Disclaimer

The content of this blog does not reflect the positions of the Peace Corps and is solely the responsibility of the author.

In Which I Consider What I am Doing as a Peace Corps Volunteer

All my students have left to do their student teaching at secondary schools around the country.  I would probably be more productive had I not been robbed last week and lost my laptop and spent a certain amount of time being angsty and mopey and all social with other volunteers in the course of which I discovered a really cheap spa, and now my feet are clean for the first time since I began service, and this is a very odd feeling.  But at some point, I will get myself together and think about doing some lab maintenance and make some nice posters about the history of computers and the difference between left and right clicking.   I also need to figure out how to be a better teacher.

Some things I actually do really well.  Example: instead of lecturing on network components, I took my students on a field trip to the server room to show them our network stuff.  Several other teachers have remarked on what a good idea this is and started doing the same thing.

I also have to give each of my classes one lecture a week on pedagogy.  Were I to follow the syllabus on this,  I would do nothing but lecture on the format of lesson plans.  This is the same for every subject, and I refuse to be the fifth teacher in a row to make the students draw precisely layed out charts of lessons so I do things like force them into a discussion of corporal discipline (I got them to disagree with me!)  or, on one memorable occasion, walk into the classroom and announce without warning that they
would now be practicing teaching, and "you there, you have 5 minutes to teach the class on a subject of your choice, here's some chalk, go."  I even managed to get them to give reasonable feedback to each other on that one.   And the class monitor (one student who has some special job that I don't fully know what it is) ran after me as I left the classroom and asked for some chalk so they could continue to practice.   I'm very proud of that lesson, for all that it only happened because I had a sore throat that day.

But I desperately need to actually structure my lab classes.  I have about 60 students per class, and this is impossible for one person to run alone.  I need to have a system in which the students who get it more become teacherlets and assist the students who get it less.

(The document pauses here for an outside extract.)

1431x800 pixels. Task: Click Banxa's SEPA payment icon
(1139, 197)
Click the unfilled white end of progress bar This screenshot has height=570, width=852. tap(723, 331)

Also, I so don't spend enough time doing lab maintenance.  I'm the type of teacher who goes home at the end of the workday, takes a cold shower, and then lies down and reads for a while, works out, makes dinner and goes to bed.  Teaching is tiring, it's about 90F most days, feeding myself and keeping my house as not a cesspit of my own filth is tiring, but I still need to make time to go through the lab, make sure the connections are really connected, and delete and remake the generic student accounts because the students do bizarre things to their accounts like delete most of the items in the menus and create tons of new folders.  Fine, practice, whatever, but it makes things difficult for the next student.

I also need to make some nice diagrams on how to keep the network connected for the teachers.  I had this, but it was on my laptop, and not backed up.